Рабочее задание
Перечислите все личные имена, которые встречаются в тексте письма Л. Н-ча к Н. Н. Ге от декабря 1886 года из приведенного ниже отрывка.

В это же время, т. е. в декабре 1886 года Л. Н-ч пишет между прочим Н. Н. Ге:
«Я в Москве и так, несмотря на это, счастлив и спокоен большею частью, что ничего не желаю. Работы столько, вероятно что нужной людям, что знаешь вперед, что не кончишь. Также и у вас, я знаю. А как знаешь, что не кончишь работы, отпадает желание личной награды за нее, а остается одно сознание служения. Я иногда испытываю это и тогда особенно хорошо; но как только начнут другие хвалить (как у меня теперь с драмой), так сейчас является желание личной награды за свой труд и глупое самодовольство: каков я! что сделал! Правда, спасает от этого – вы тоже знаете это, – то, что некогда, а надо за другое приниматься… Когда не думаю о ваших работах ничего, а как подумаю, так ужасно хочется их видеть. Ну, живы будем, увидим. Чертков в деревне с женой. Дело печатания затихло от цензуры. Все марают. Я нахожу, что это хорошо. Ведь то, что насилием ничего нельзя сделать, есть не фраза, а самая очевидная истина. Так как же меня может огорчать то, что против моего дела употребляют то орудие, которое ничего не может сделать. Если огорчает, то тут непременно есть моя личность, та самая, которой не должно быть для моего дела…
Эпиктет не мешает Христу, но не заменяет Христа. Только через Христа и поймешь Эпиктета. Я читал Эпиктета и ничего не нашел. А после Христа понял всю его, Эпиктета, глубину и силу. Я думаю и с Конфуцием то же».
Связь Н. Н. Ге с Л. Н-чем все сильнее крепла. Он с увлечением вчитывался в его религиозно-философские художественные произведения нового периода и старался запечатлеть на бумаге и полотне возникавшие в его голове чудные образы.
В это приблизительно время Л. Н-ч написал текст к известной картине Ге «Тайная вечеря».
В этом тексте Л. Н-ч высказывает мысль, дающую новый смысл всему рассказу о тайной вечере. Христос умыл ноги ученикам и, стало быть, и Иуде. И сказав ему: что делаешь, делай скорее! Христос, побудив Иуду уйти, спас его от гнева учеников, уже догадывавшихся, кто предатель. Таким образом, вся прощальная беседа является не только словами, но делом высочайшей любви не только к ближним, но и к врагам.
В ноябре этого года Л. Н-ч пишет к Н. Н. Ге:
«У меня все хорошо, Божья благодать. Радостей мне Бог дает слишком много. В семье доброе семя хоть медленно, но, несомненно, растет. Людей, братьев по вере все прибывает».

Сохранённые записи данных
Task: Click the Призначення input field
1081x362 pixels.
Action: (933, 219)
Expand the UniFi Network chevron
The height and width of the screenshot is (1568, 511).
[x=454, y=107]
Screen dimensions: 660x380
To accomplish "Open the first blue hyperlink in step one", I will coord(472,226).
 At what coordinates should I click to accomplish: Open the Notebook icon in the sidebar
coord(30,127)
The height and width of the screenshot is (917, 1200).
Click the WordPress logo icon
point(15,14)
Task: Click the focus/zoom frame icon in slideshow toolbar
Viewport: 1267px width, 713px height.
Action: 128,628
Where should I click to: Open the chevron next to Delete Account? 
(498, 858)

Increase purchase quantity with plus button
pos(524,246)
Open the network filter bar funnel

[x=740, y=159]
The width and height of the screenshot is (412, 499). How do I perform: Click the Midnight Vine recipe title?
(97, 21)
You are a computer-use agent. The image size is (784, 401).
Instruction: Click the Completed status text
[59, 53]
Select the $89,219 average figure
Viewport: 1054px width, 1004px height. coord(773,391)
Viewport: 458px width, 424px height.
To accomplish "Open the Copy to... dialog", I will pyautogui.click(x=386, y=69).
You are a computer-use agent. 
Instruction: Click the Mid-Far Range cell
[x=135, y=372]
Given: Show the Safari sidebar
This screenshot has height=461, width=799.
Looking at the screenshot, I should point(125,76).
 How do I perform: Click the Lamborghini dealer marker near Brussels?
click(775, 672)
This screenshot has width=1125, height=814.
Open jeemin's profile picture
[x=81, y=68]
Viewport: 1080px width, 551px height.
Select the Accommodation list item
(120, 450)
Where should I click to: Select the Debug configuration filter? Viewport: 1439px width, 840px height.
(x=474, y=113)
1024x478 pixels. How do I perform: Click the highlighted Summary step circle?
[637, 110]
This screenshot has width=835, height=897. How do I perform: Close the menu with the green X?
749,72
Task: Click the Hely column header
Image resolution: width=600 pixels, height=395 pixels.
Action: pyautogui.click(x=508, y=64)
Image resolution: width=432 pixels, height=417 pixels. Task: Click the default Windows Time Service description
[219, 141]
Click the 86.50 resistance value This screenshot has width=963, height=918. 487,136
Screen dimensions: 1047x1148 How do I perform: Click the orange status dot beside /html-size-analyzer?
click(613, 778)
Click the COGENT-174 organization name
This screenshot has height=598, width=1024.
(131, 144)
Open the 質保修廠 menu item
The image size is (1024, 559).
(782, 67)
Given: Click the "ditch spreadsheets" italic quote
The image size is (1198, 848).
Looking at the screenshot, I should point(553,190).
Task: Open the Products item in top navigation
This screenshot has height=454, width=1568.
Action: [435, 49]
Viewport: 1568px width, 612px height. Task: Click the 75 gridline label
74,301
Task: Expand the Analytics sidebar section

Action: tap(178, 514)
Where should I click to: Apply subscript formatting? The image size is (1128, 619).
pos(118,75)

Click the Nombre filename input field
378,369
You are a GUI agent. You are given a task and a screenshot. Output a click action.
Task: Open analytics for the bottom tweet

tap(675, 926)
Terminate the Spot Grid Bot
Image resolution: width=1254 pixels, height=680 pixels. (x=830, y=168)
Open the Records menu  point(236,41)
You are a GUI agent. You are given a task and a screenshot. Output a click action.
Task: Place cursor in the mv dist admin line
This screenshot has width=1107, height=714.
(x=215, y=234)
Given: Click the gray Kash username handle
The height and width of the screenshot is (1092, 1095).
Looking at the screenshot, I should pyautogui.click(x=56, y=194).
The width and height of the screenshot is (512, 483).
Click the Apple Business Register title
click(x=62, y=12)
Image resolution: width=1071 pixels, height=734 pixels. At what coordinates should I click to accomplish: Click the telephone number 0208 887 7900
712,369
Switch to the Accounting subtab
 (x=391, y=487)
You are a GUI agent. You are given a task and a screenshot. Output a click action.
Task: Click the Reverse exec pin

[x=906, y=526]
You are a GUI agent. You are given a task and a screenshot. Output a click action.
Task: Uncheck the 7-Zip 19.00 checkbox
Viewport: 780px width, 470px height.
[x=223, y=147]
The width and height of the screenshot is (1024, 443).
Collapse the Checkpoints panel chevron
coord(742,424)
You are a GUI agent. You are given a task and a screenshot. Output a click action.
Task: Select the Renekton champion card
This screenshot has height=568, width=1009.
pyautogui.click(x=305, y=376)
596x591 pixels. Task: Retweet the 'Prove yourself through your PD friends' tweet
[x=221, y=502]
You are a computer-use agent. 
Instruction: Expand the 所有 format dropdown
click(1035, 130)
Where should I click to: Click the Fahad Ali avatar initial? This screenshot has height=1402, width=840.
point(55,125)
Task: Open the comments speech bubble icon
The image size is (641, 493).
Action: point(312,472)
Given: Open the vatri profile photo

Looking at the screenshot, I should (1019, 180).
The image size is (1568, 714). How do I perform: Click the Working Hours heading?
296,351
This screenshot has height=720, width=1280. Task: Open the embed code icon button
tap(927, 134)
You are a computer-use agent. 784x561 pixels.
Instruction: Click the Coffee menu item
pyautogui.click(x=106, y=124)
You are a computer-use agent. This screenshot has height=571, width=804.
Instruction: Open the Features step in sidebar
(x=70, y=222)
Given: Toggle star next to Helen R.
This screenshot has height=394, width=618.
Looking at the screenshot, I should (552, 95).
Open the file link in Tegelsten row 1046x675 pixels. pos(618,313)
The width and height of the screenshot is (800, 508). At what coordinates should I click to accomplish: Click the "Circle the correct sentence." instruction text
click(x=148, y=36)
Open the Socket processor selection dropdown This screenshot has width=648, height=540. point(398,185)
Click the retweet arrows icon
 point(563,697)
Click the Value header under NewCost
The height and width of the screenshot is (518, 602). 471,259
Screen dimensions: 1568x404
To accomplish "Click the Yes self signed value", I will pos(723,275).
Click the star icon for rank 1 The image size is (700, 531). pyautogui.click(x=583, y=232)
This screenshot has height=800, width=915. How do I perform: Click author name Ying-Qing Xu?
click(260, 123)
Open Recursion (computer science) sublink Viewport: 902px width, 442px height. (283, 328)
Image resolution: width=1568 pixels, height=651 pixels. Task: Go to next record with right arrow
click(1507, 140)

Выполненное задание
Чертков, Эпиктет, Христос, Конфуций.